Le sort fiscal des produits-partage est-il définitivement scellé ?
Publié le 12.06.2012
Le Conseil d’État a rendu un arrêt le 15 février 2012 qui a suscité quelques inquiétudes du côté des associations et fondations.
Cette décision porte en effet sur la qualification fiscale des produits-partage, sujet compliqué et très discuté, et pour lequel aucune position claire de l’administration fiscale, quoique sollicitée à plusieurs reprises par France générosités, n’existe à ce jour.
Nous vous livrons l’analyse juridique et fiscale -plutôt rassurante- de cette décision par Sandrine Marion-Goater, avocate au Barreau de Paris et spécialiste de ces questions. Par ailleurs, France générosités organisera pour ses membres une réunion de réflexion sur ce thème le 9 juillet.
LE SORT FISCAL DES PRODUITS-PARTAGE EST-IL DEFINITIVEMENT SCELLE ?
La décision du Conseil d’Etat du 15 février 2012 (n°340855) a-t-elle disqualifié toutes les opérations de produits-partage en retenant que ces dépenses avaient été engagées dans l’intérêt de l’entreprise défenderesse et relevaient, à son niveau, de la qualification de dépenses de parrainage (article 39 du Code général des Impôts (CGI)) et non de celle de mécénat (article 238 bis du CGI) ?
L’enjeu de cette qualification est important, non seulement pour l’entreprise, mais par ricochet, pour les organismes sans but lucratif bénéficiaires des versements. L’administration retient en effet généralement le principe de parallélisme entre le traitement fiscal au niveau de l’entreprise qui réalise la dépense (parrainage) et l’organisme bénéficiaire des versements, qui est alors supposé réaliser une opération publicitaire (conduisant à son niveau à une taxation de ces recettes aux impôts commerciaux). Ce point n’a toutefois pas été tranché par la haute juridiction.
Si l’arrêt du Conseil d’Etat a le mérite de rappeler les risques fiscaux liés aux opérations de produits-partage et d’attirer l’attention sur la nébuleuse frontière entre le mécénat et le parrainage, il apparait toutefois que cette décision de justice a été rendue sur le fondement de faits très spécifiques à l’espèce jugée.

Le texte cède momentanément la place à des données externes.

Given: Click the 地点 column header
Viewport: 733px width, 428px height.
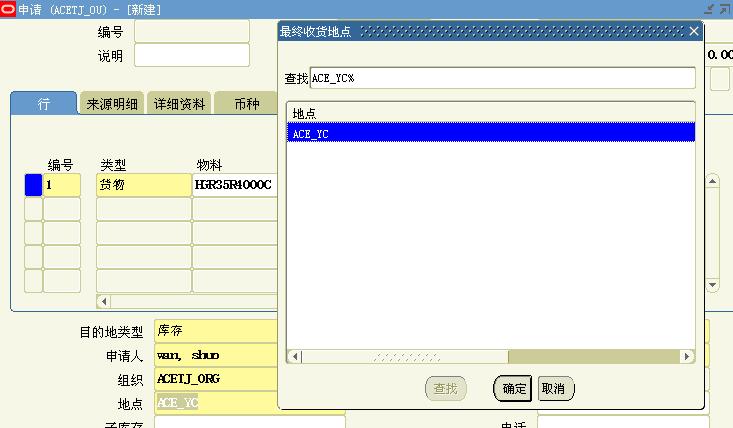Looking at the screenshot, I should [x=490, y=112].
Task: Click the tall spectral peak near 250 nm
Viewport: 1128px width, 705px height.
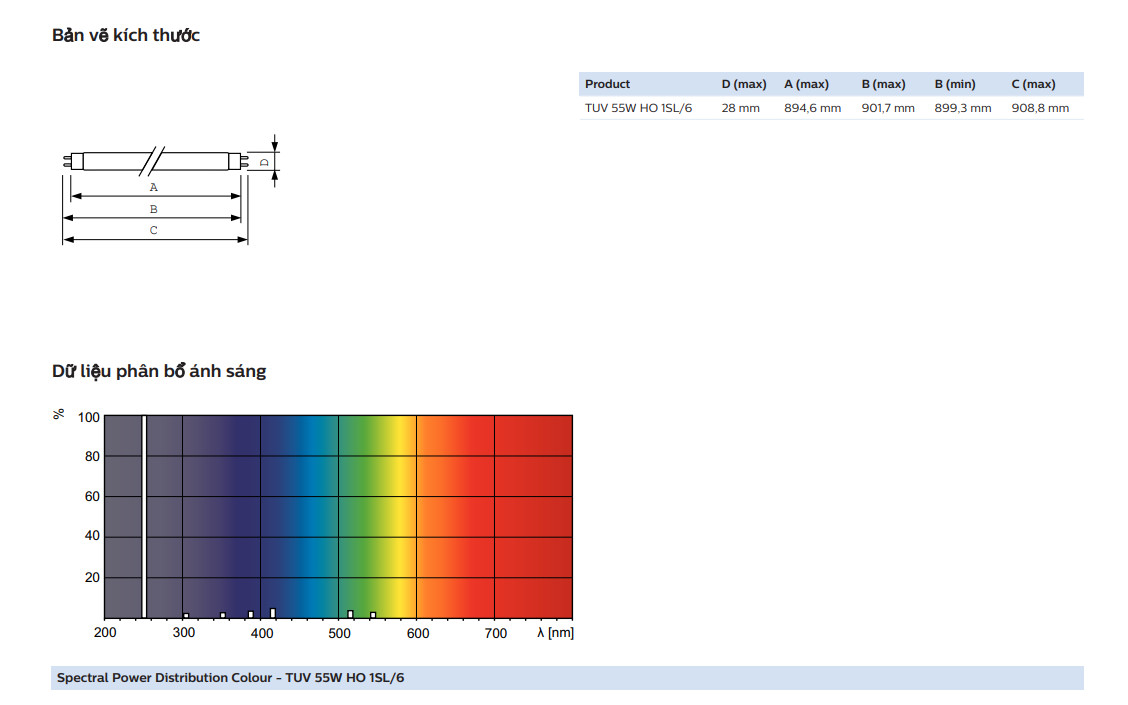Action: click(144, 515)

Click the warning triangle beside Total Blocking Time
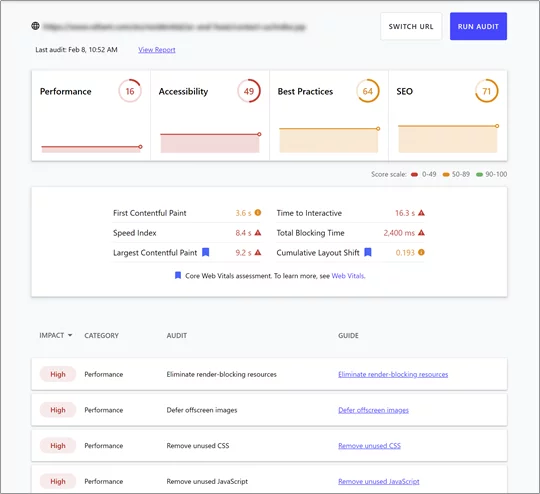pos(421,233)
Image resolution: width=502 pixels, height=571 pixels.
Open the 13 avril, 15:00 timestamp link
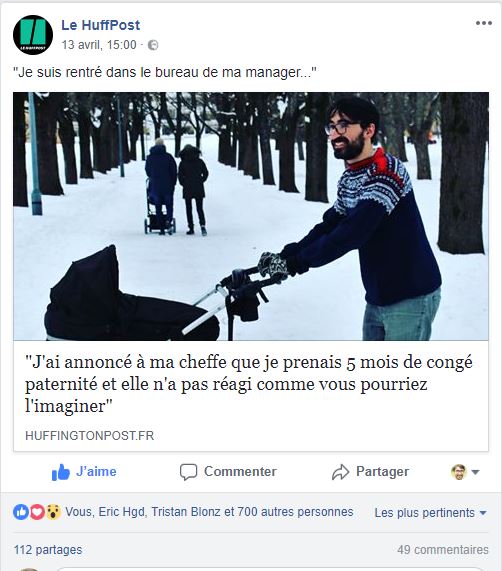pos(99,45)
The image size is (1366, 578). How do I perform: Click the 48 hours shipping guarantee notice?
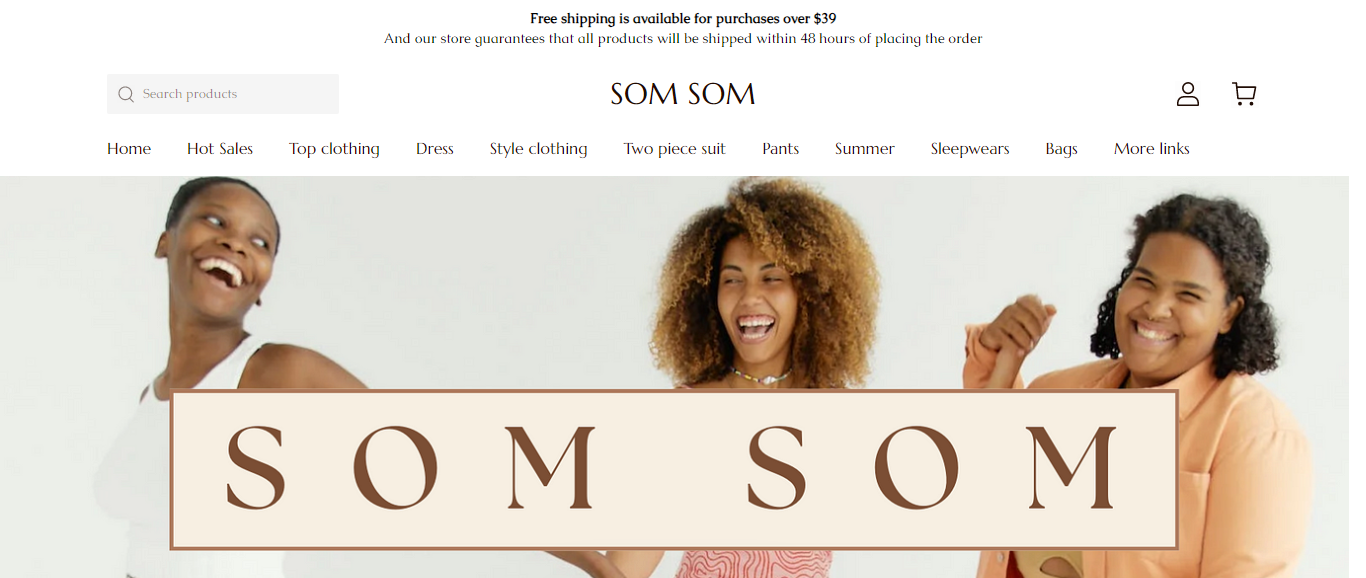683,39
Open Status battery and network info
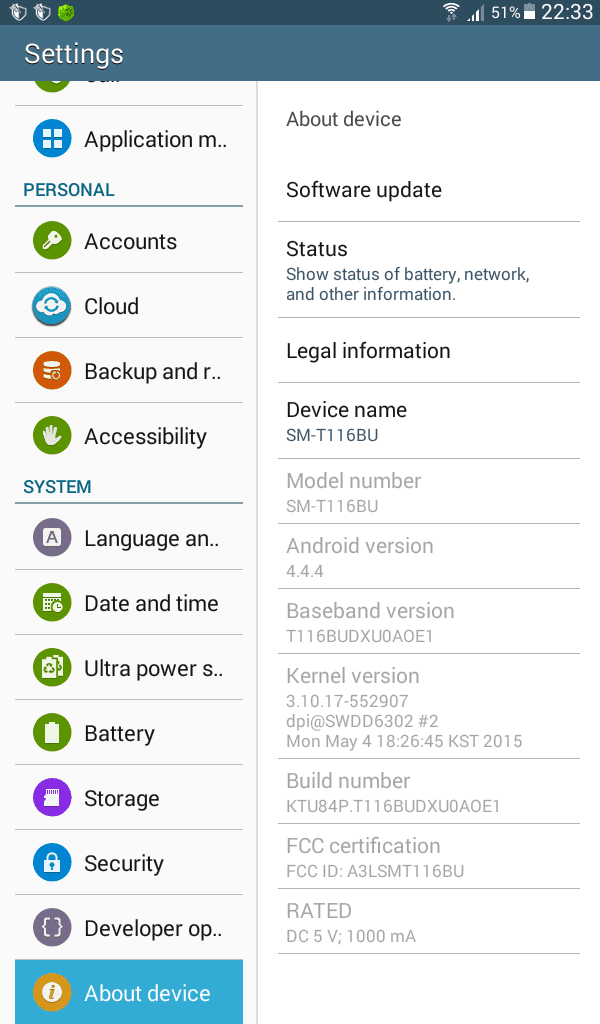 (429, 270)
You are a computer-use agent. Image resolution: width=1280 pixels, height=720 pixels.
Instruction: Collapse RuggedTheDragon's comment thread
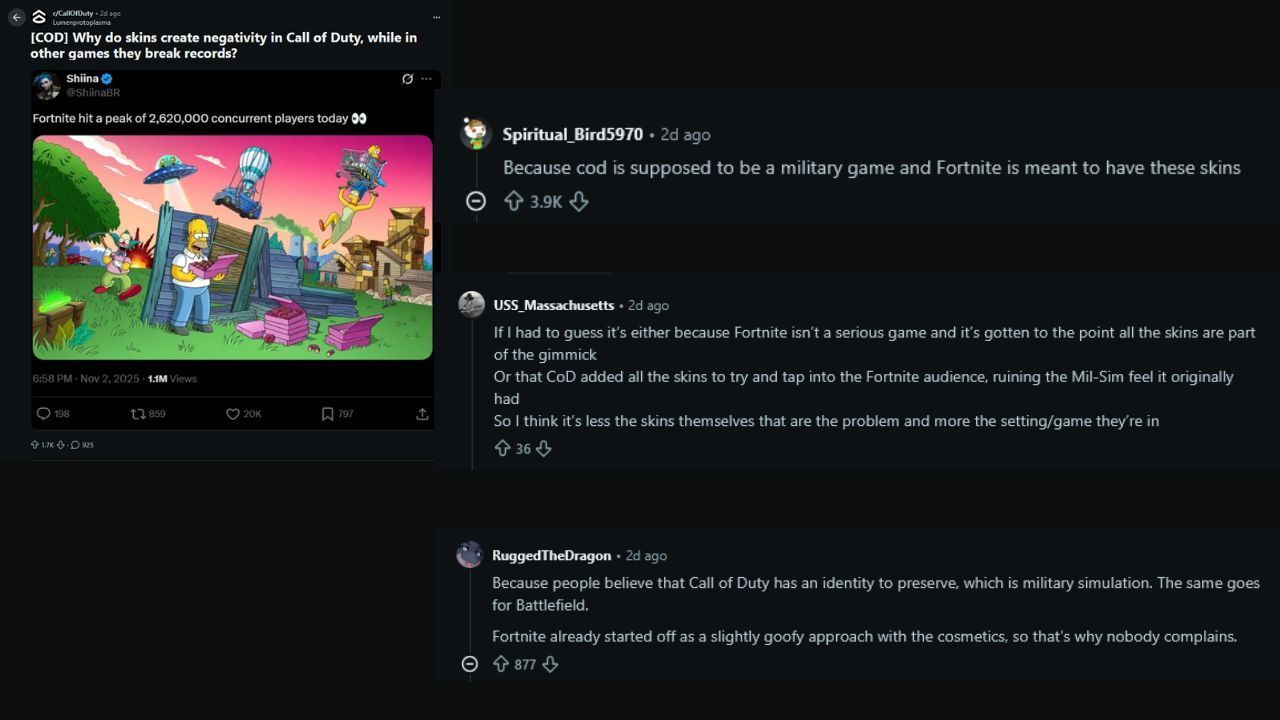tap(470, 664)
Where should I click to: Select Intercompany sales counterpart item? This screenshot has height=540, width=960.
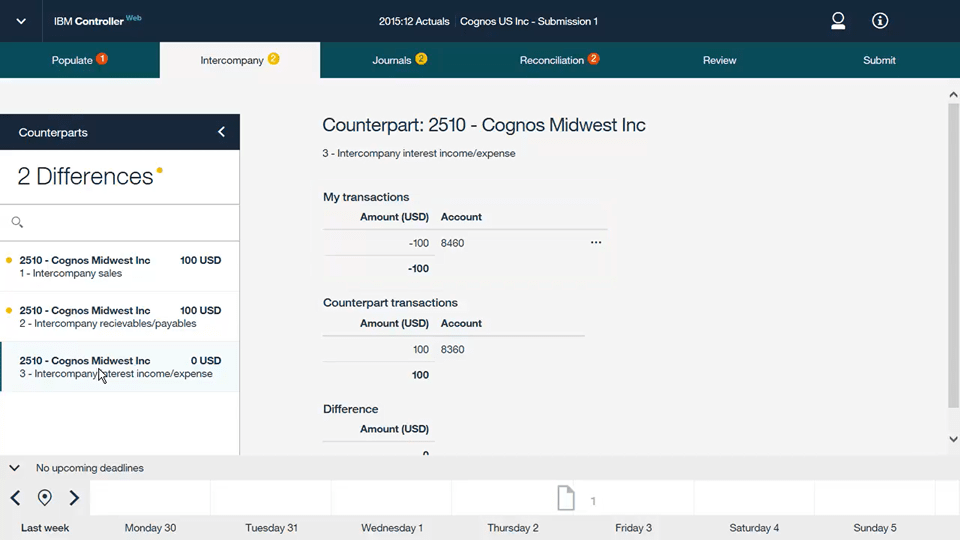point(119,267)
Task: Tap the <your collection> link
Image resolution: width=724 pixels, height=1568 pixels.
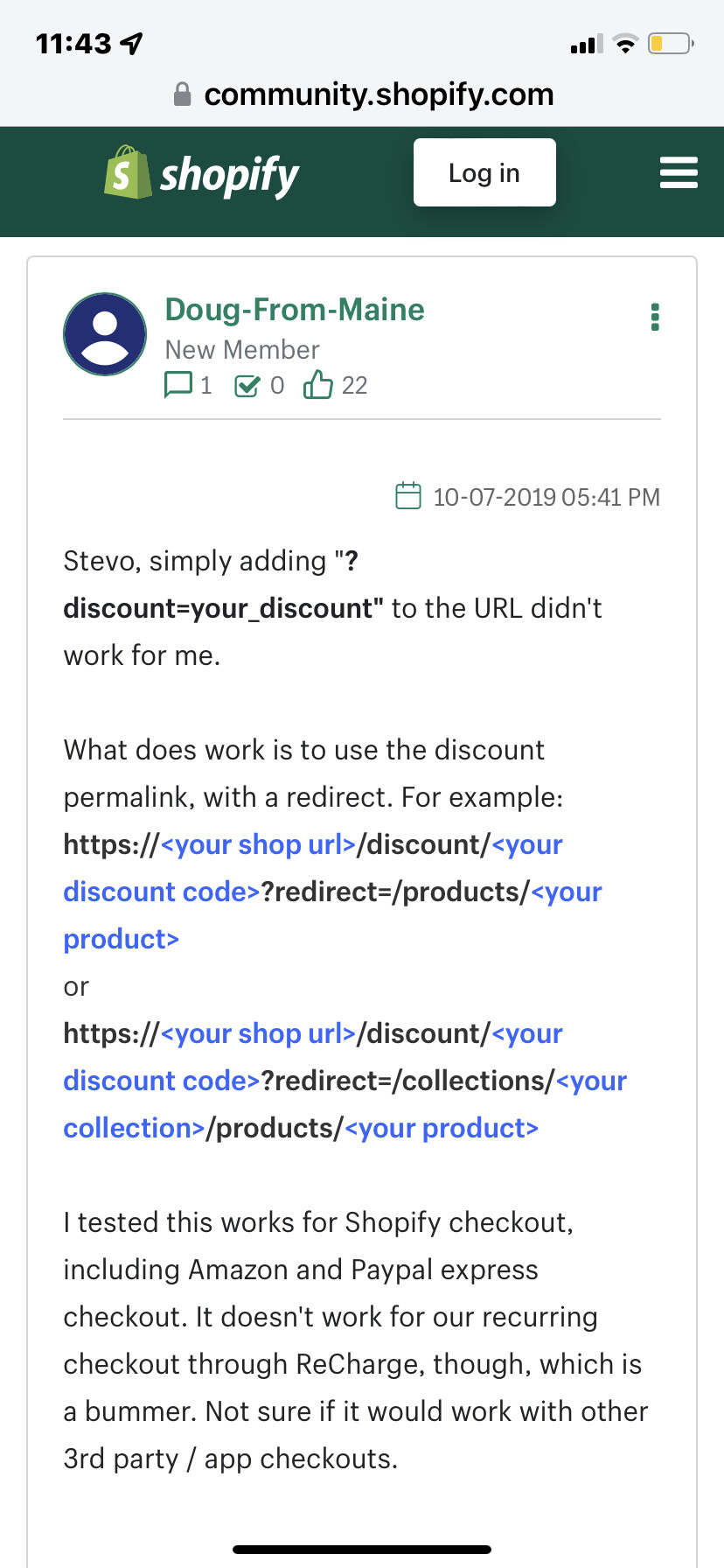Action: (x=134, y=1128)
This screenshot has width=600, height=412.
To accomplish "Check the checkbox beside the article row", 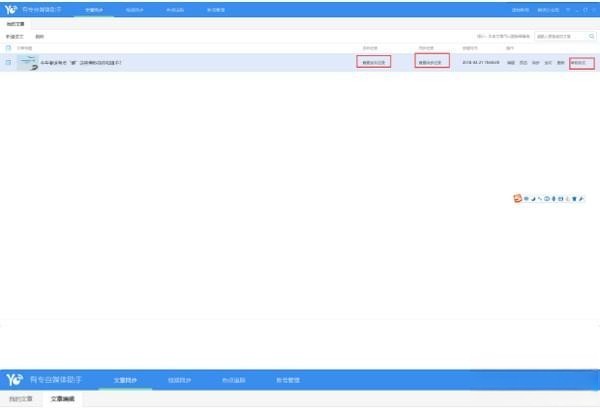I will pyautogui.click(x=9, y=62).
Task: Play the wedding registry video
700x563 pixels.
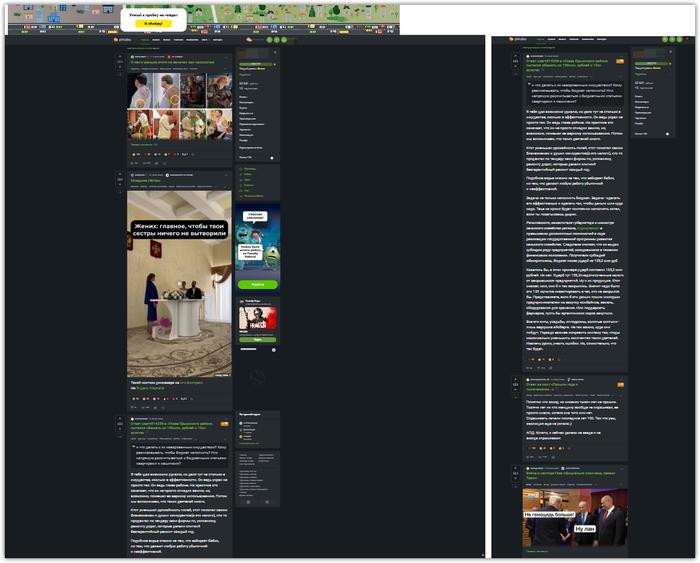Action: (x=179, y=284)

L’affaire soumise au Conseil d’Etat concernait en effet le cas d’une société qui commercialisait des matériels de bureau et d’articles d’hygiène auprès de professionnels envers lesquels elle s’engageait à reverser à des associations humanitaires un pourcentage des achats facturés. Les clients étaient informés de la nature et du montant de ces reversements par le biais des conditions générales de vente. Le nom de l’organisme bénéficiaire, l’objet du projet financé et le montant total de ce projet étaient, quant à eux, mentionnés directement sur les factures de vente. Pour ces dépenses puissent être considérer comme du parrainage (à l’époque plus favorable fiscalement que le mécénat), la société soutenait que les versements avaient été effectués dans son strict intérêt commercial, puisque hors ces partenariats noués avec les organismes caritatifs, elle aurait été dans l’impossibilité de vendre ses produits à un prix plus élevé que celui pratiqué par ses concurrents et d’augmenter ainsi sensiblement son chiffre d’affaires. La société arguait, en outre, que le seul but poursuivi par cette stratégie était commercial et sans lien avec la notion de don. Les juges d’appel ont retenu cette qualification, qui n’a pas été remise en question devant le Conseil d’Etat qui rappelle que sa décision est fondée sur une appréciation souveraine des faits de l’espèce par la Cour d’appel, non entachée de dénaturation.
L’absence d’intention libérale de cette société, telle qu’établie par les juges du fond, ne pouvait en l’occurrence conduire à une autre qualification juridique que celle de parrainage.
On peut toutefois penser que, dans certaines circonstances, l’intention libérale d’une entreprise pourra être démontrée dans le cadre d’opérations de produits-partage, notamment quand l’entreprise s’engage à verser un don minimum indépendant du pourcentage prélevé sur les recettes générées par la vente du produit et n’augmente pas le prix de vente dudit produit (le versement étant pris sur la marge de l’entreprise)…
En tout état de cause, l’organisme sans but lucratif devra être vigilant et exiger de l’entreprise la rédaction d’une convention de produit-partage très encadrée et sécurisée, visant à figer l’opération dans sa logique de mécénat et à établir en amont les modalités pratiques de sa réalisation.
En conclusion et tant que le législateur ou l’administration fiscale n’aura pas pris de décision expresse contraire, les opérations de produit-partage devraient pouvoir, sous certaines conditions et particulièrement, que l’intention libérale soit incontestable, continuer à relever du régime fiscal du mécénat.